Part of the answer, explained Waldo, must be found in the accidents of history. From its
inception, Political Science was fascinated by and paid ‘‘more attention to the Greek
literature of politics than to the Roman experience of government and its consequences for
the contemporary world’’. The Greeks ‘‘brought ‘the political’ to self-awareness, and their
concepts, values, and theories became the basis of Western political thought’’. But ‘‘citystates
(as against ancient empires) required relatively little administration’’ and in them
administration was regarded as part-time or short-term, honorific and amateur.
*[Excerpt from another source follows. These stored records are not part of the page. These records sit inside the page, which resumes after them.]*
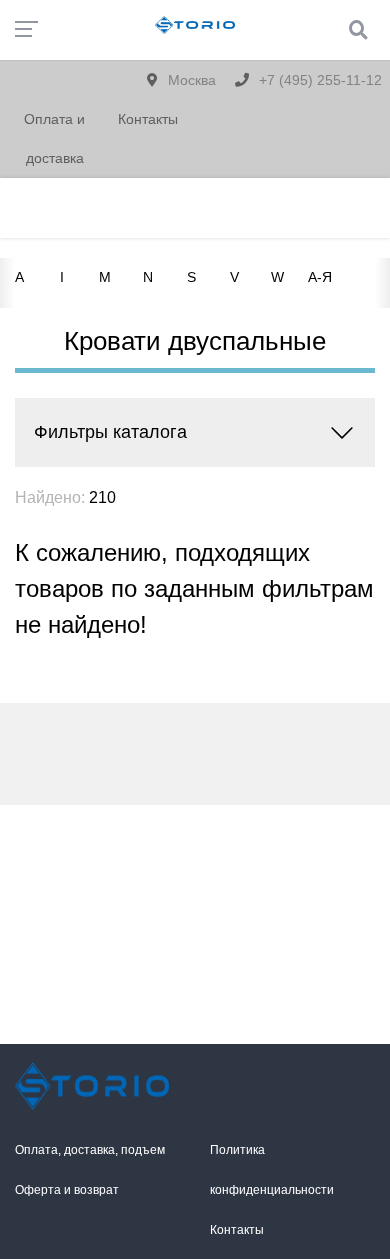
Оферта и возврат (67, 1190)
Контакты (148, 119)
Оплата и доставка (54, 138)
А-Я (320, 277)
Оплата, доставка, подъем (90, 1150)
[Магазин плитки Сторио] (97, 1086)
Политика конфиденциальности (272, 1170)
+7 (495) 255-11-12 (318, 80)
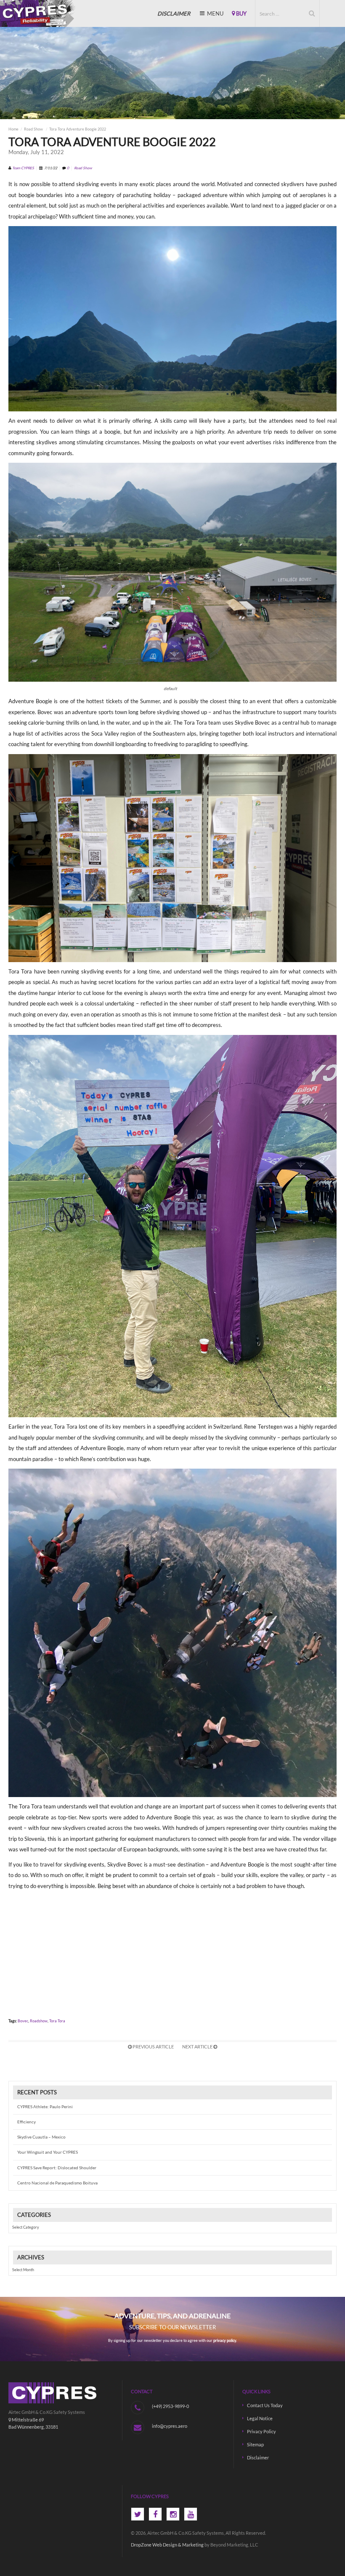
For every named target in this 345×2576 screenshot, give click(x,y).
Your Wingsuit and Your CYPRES (47, 2152)
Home (13, 129)
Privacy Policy (261, 2431)
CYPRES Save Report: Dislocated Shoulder (56, 2167)
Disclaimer (258, 2457)
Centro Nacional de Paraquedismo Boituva (57, 2182)
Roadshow (39, 2021)
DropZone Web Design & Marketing (167, 2544)
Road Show (33, 129)
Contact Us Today (265, 2405)
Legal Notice (260, 2418)
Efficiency (26, 2121)
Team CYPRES (23, 168)
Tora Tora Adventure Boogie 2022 (77, 129)
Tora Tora (57, 2021)
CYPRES (35, 13)
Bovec (23, 2021)
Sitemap (255, 2444)
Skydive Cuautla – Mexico (41, 2136)
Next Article (197, 2046)
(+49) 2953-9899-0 (170, 2406)
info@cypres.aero (169, 2426)
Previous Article (153, 2046)
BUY (241, 13)
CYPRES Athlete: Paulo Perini (45, 2106)
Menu (214, 13)
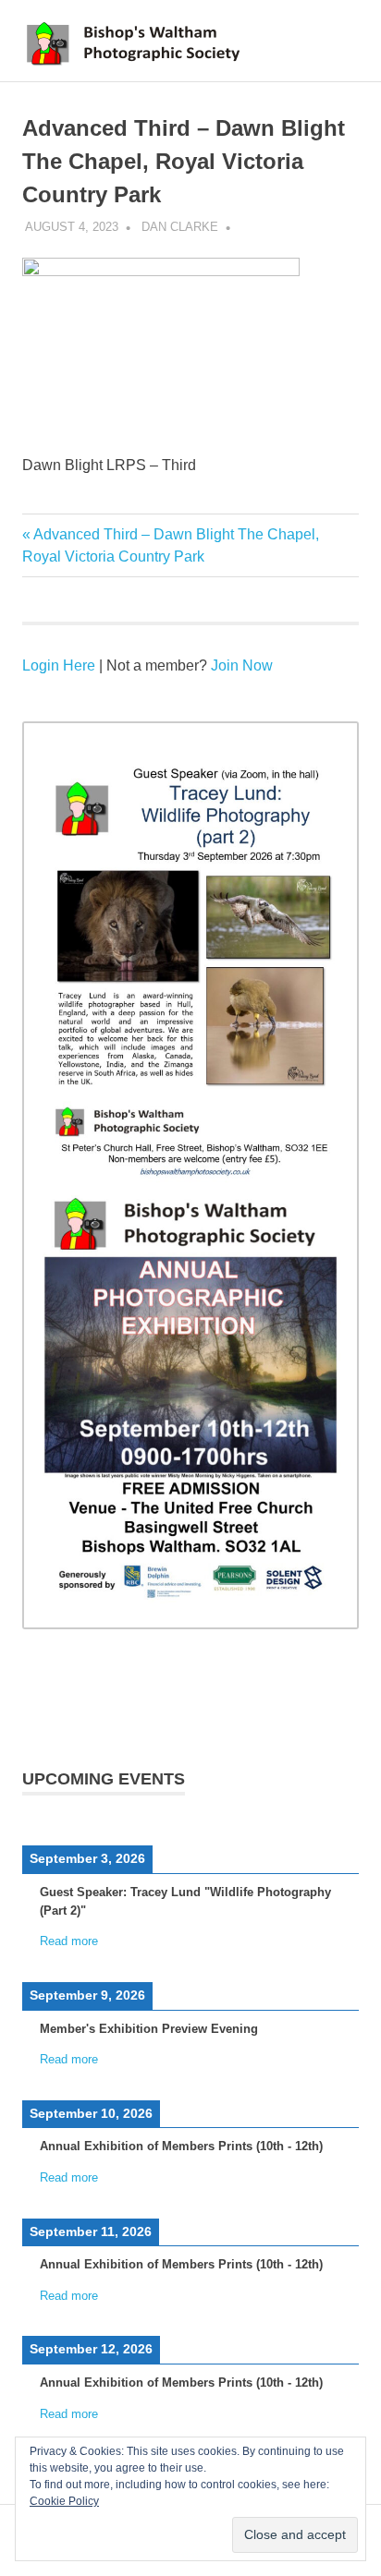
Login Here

To that, one
may add ‘‘the propensity of the Romans, to whom much administration owes a debt,
toward the practical rather than the philosophical’’. It is true that they created an administrative
apparatus governing an empire extending over three continents, yet ‘‘while they
‘rationalized’ it in law, they did not ‘philosophize’ about it’’. All of these considerations
were decisive for much that followed. ‘‘There are weighty tomes that treat the development
of political theory through two and a half millennia without so much as a mention of
administration’’. In fact, ‘‘language, terminology, is indicative: political theory, not government
theory; political is derived from the Greek ‘polis’, government from the Latin
‘gubernare’ ’’. The political ‘‘reached self-awareness with the Greeks’’ while administration
‘‘did not reach self-awareness until the late nineteenth and early twentieth centuries’’.
Governments had always had corps of functionaries and even training ‘‘schools’’ for them,
nonetheless ‘‘only within the last century has the idea of administration as such arisen’’
(Waldo 1981; Waldo in Brown and Stillman II 1986, pp. 166–167).